На двѣ недѣли они должны забыть всѣ законы!

Такое забвеніе законовъ, какъ и прирожденное знаніе ихъ, конечно, возможно… но только въ теоріи. Затѣмъ Господь Богъ и далъ людямъ теорію, чтобъ было все возможно. На практикѣ всякій отлично знаетъ, за что полагается каторга, за что тюрьма, за что простой арестъ.

И вотъ вслѣдствіе этого-то и получается на первый взглядъ рядъ совершенно нелѣпыхъ приговоровъ присяжныхъ.

Человѣкъ укралъ десять тысячъ, а его признаютъ виновнымъ въ растратѣ «на сумму менѣе 300 рублей».

Человѣка признаютъ виновнымъ въ томъ, что онъ ударилъ другого въ животъ полъ-аршиннымъ ножомъ, и даже не одинъ, а нѣсколько разъ, но, оговариваютъ, «безъ намѣренія лишить жизни».

Человѣкъ самъ говоритъ:

— Я виновенъ! Виновенъ я!

А ему отвѣчаютъ:

— Нѣтъ, ты совсѣмъ не виновенъ!

Это вовсе не «нелѣпые» приговоры.

Это вода жизни вливается въ сухія, безжизненныя формы и заполняетъ ихъ.

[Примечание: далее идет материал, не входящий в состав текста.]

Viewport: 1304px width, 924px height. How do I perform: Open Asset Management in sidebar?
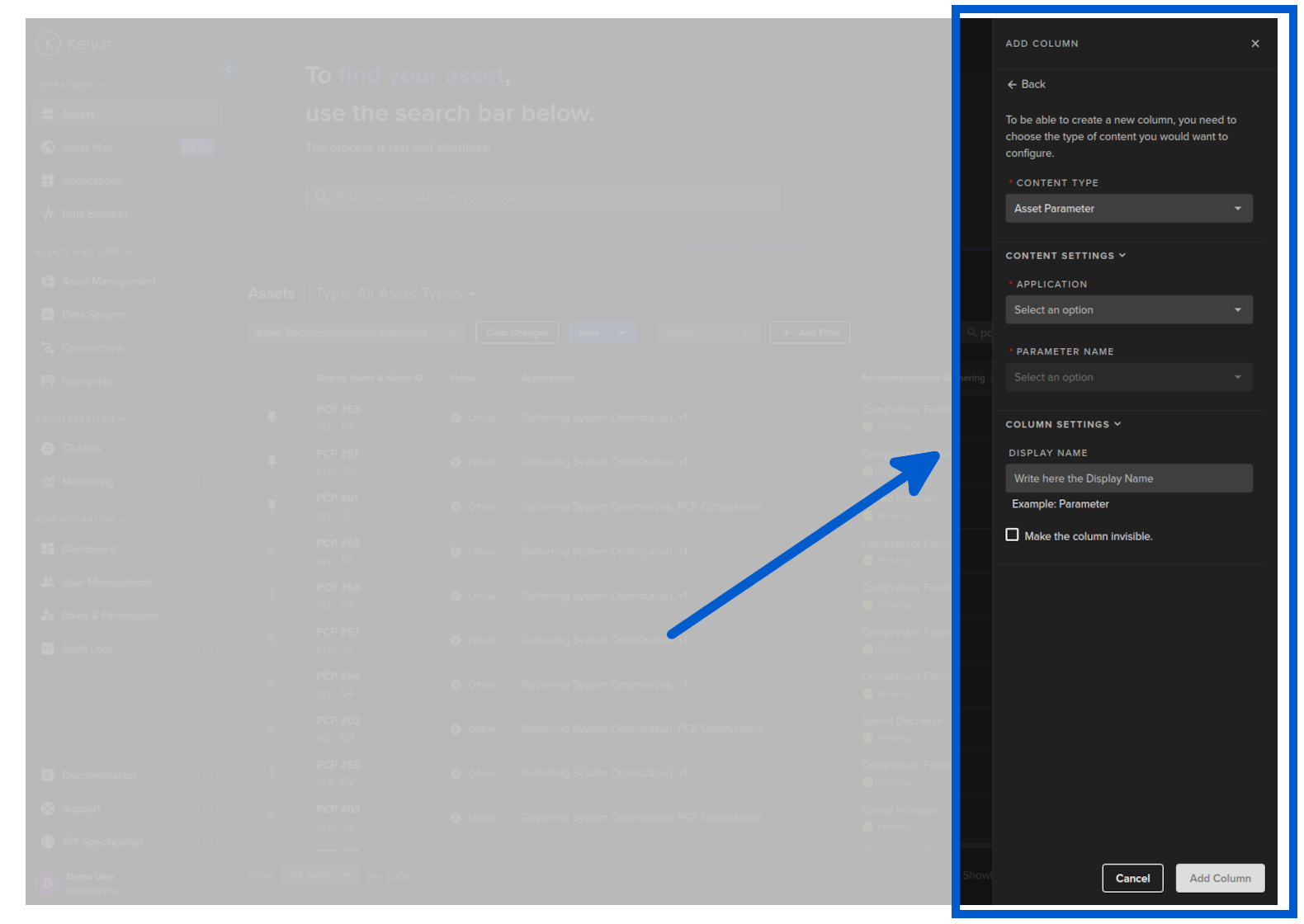tap(108, 281)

Жизнь — могучая и великая рѣка. Ей нельзя ставить плотинъ, гдѣ угодно и какія угодно. Она сейчасъ же дастъ изгибъ въ сторону и обойдетъ плотину, потому что ей надо итти. Не задерживайте ея.

Всѣ эти приговоры кажутся странными только до тѣхъ поръ, пока вы въ нихъ не вдумаетесь.

Это рѣка, которая обходитъ искусственныя преграды, чтобы лечь въ свое естественное, въ свое законное ложе.

Защита не допускается къ участію въ слѣдствіи.

Но какой обвиняемый, кромѣ темнаго бѣднаго люда, обходится безъ защитника, безъ его указаній, совѣтовъ во время предварительнаго слѣдствія? Если онъ арестованъ, онъ получаетъ совѣты, указанія защитника черезъ родственниковъ, знакомыхъ.

Недопущеніе защиты къ слѣдствію является лишней тяготой, лишней несправедливостью только къ неимущему и темному люду. А всѣ остальные ею пользуются.

Невидимо, безыменно, но она участвуетъ въ предварительномъ слѣдствіи, направляетъ, указываетъ, ходатайствуетъ и защищаетъ интересы обвиняемаго.

Этого требуетъ жизнь.

Присяжные не могутъ участвовать въ опредѣленіи наказанія, не могутъ назначать наказаніе, дѣйствительно соотвѣтствующее винѣ, и вотъ получаются «странные» вердикты. Укралъ десять тысячъ, а виновенъ «на сумму менѣе трехсотъ рублей», рѣзалъ, «но безъ намѣренія лишить жизни», сознался, а признанъ невиновнымъ.

Замѣчательно, что самъ законъ становится на эту «еретическую» точку зрѣнія. Присяжнымъ дано нѣкоторое участіе въ опредѣленіи наказанія. Они могутъ дать снисхожденіе и тѣмъ понизить наказаніе на нѣсколько степеней.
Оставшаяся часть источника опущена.